Sunday, 12 December 2021

Old pub advertisement


The Queen's Arms at Newhall Street, Birmingham, is a pub designed by the architect, Joseph D. Ward, who worked for the brewers, Mitchells & Butler. It dates from c.1870 and has been extensively modernised twice, the first occasion being in 1901 and the second in the late C20. The tiled advertisement on the corner of the pub must date from the 1901 remodelling and has suvived remarkably intact. It employs a cassical egg and dart border (awkwardly broken by the name at the top, a cartouche with gold medal awards from the C19 and a style of lettering frequently seen at the turn of the century.

photo © T. Boughen     Camera: Nikon D5300

Wednesday, 26 September 2018

The Tailor of Taste

The men's clothing retailer, Burton, began life in 1903 when it was established by Montague Burton in Chesterfield. By 1929 it had over 400 stores as well as factories and mills, and was a FTSE 100 company. Today it is a brand name subsumed under the banner of the Arcadia group. The tiled sign that was part of the advertising wrapped around the store in Abergavenny may well date from those heady days in the late 1920s when the company was a familiar high street presence. The lettering is an interesting mix of the flamboyant and the spare and the sign itself was made to last - which it has done, remarkably well.
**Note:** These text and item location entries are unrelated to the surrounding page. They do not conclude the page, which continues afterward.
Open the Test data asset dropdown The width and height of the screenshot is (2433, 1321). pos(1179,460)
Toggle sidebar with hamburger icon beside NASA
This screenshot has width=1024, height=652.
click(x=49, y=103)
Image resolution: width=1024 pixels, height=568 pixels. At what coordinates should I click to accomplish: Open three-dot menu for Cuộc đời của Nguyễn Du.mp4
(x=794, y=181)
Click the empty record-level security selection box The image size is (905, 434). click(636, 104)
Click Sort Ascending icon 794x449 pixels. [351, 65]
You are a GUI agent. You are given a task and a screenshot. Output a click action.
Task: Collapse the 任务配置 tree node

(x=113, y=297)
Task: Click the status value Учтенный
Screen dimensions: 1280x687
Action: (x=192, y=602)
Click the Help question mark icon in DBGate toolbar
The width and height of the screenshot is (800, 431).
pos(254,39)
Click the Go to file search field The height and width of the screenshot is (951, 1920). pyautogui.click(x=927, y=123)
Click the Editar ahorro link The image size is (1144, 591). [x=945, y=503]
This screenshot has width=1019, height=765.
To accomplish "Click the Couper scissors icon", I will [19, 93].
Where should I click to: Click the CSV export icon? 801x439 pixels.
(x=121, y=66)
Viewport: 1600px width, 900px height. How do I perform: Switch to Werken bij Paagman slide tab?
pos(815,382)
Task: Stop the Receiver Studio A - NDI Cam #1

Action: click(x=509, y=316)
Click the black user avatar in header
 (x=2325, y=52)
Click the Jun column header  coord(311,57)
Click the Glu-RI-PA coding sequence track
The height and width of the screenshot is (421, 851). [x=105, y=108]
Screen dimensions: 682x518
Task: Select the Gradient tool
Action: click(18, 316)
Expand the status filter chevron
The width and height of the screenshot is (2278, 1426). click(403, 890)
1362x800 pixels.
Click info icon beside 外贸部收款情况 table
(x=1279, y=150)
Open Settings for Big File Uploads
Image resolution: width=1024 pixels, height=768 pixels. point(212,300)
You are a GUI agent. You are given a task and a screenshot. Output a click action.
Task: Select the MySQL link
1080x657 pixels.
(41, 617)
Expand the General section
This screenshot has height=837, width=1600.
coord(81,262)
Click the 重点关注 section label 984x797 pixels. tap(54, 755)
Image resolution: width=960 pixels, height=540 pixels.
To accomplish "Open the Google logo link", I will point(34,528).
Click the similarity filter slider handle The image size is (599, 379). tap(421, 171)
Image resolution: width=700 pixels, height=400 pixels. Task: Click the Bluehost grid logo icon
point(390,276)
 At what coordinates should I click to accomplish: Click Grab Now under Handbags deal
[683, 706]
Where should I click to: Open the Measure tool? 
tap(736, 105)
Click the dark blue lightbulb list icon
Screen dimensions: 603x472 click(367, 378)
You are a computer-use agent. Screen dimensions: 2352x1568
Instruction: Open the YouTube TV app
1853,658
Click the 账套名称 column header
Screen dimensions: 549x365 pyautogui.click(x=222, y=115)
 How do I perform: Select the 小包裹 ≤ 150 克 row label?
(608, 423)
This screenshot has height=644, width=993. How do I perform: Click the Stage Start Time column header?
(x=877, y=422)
photo © T. Boughen     Camera: Olympus OMD E-M10

Thursday, 15 March 2018

Eagle Vaults pub ornament

Britain's Victorian public houses come in many shapes and sizes. As far as decorative embellishments go they range from the sparse to the exuberant. The Eagle Vaults pub in Worcester falls into the latter category. The ground floor is faced with reddish-brown high gloss tiles with areas displaying iridescent highlights. The inspiration is classical architecture but overlaid with hints of Art Nouveau and music hall fancifulness - what in the 1890s-1900s was described as Mannerist. Tile lettering proclaims its name and the range of drinks on offer. Too often such facades have been modernised, but sufficiently frequently they have been valued for the brightness they bring to the streetscape and remain undisturbed.

photo © T. Boughen     Camera: Olympus OMD E-M10

Thursday, 23 March 2017

Architectural novelty

Novelty shouldn't be one of the main aims in architecture and yet today, perhaps more than at any other time in the history of this practical art, architects seem to be caught in a competition to produce the most unusual and eye-catching design within the budget of their brief. The building in today's photograph was one we passed on a walk through the Battersea district of London. A new Frank Gehry building is in the offing there, and the new United States Embassy that is currently under construction is displaying a most unusual exterior wall. Perhaps the irregular, rectangular tiles in shades of blue with white were the architects' response to the arms race in novelty currently under way in that location.

photo © T. Boughen     Camera: Olympus OMD E-M10

Sunday, 19 February 2017

Old roofs, Stamford, Lincolnshire

There is something pleasing about the aged, worn materials that form these roofs in Stamford, Lincolnshire. Just as there is something attractive about the way they all differ, all cluster together, and collectively make a jumble that the eye finds fascinating. Collyweston stone tiles, slates from Wales and Westmoreland, bricks from locally dug pits and Peterborough, stone from nearby Barnack and elsewhere, and clay chimney pots from who knows where, can all be seen and all make a contribution. The constituent parts of the buildings look timeless but few, if any, date from before the seventeenth and eighteenth centuries, and quite a bit is nineteenth century.